Ozil also said: "Certain German newspapers are using my background and photo with President Erdogan as right-wing propaganda to further their political cause."

He said a planned visit to his former school in Gelsenkirchen, where he had helped set up a football project for disadvantaged children, had been cancelled when two of his charitable partners said they "no longer wanted to work with me at this time".

The school then told his management that they no longer wanted him to be there at this time as "they feared the media," he said, due to his picture with Erdogan, especially with the "right-wing party in Gelsenkirchen on the rise".

"In all honesty, this really hurt. Despite being a student of theirs back when I was younger, I was made to feel unwanted and unworthy of their time," Ozil said.

The midfielder said that some sponsors had stood by him but "I was renounced by another partner. As they are also a sponsor of the DFB, I was asked to take part in a promotional video for the World Cup."

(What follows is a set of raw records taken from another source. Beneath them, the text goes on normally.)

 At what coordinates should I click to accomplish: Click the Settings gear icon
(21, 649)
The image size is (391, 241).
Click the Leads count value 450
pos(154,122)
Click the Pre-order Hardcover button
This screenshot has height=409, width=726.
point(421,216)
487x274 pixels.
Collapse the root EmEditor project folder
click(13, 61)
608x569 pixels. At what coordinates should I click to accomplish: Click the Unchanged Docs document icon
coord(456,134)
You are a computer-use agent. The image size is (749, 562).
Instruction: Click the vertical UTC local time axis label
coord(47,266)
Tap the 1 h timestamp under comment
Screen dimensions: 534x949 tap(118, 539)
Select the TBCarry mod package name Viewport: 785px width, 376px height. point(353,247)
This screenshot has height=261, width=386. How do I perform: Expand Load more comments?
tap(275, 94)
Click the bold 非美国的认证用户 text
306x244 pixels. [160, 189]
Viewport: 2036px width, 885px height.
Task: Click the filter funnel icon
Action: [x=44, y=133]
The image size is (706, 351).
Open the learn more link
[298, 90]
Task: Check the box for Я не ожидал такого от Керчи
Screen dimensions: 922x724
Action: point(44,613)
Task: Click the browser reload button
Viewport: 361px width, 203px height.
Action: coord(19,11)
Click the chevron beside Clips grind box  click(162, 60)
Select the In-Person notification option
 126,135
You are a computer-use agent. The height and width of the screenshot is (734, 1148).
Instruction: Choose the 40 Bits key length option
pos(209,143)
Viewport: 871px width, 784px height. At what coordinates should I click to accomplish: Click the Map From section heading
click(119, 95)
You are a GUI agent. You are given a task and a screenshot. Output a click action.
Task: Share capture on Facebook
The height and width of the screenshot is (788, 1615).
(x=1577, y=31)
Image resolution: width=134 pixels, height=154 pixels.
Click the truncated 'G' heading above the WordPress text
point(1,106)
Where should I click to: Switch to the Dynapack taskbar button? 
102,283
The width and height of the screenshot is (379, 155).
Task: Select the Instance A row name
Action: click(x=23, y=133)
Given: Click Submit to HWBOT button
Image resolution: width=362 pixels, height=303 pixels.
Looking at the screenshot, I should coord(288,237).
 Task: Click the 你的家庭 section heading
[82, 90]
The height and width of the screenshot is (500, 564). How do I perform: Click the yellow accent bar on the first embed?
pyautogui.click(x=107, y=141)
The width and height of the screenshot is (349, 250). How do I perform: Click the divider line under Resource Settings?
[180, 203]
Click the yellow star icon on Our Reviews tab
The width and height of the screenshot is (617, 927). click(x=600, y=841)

"Yet after my picture with President Erdogan, they took me out of the campaigns and cancelled all promotional activities that were scheduled. For them, it was no longer good to be seen with me and called the situation 'crisis management'."

Ozil started in the team's first group match, a shock 1-0 loss to Mexico, appearing a shadow of his creative self from four years ago when he helped Germany win their fourth World Cup.

He was dropped for their last-gasp win over Sweden but returned to the starting line-up for their final group match against South Korea, when he made little impact in a 2-0 defeat that sealed their elimination.

Some high-profile names, including Oliver Bierhoff and Ottmar Hitzfeld, suggested that the pair should not have been allowed to represent Germany at the World Cup due to their actions.

In his statement, Ozil said: "Although the German media have portrayed something different, the truth is that not meeting with the president would have been disrespecting the roots of my ancestors, who I know would be proud of where I am today.

"For me, it didn't matter who was President, it mattered that it was the president. Having respect for political office is a view I'm sure both the Queen and Prime Minister Theresa May share when they too hosted Erdogan in London."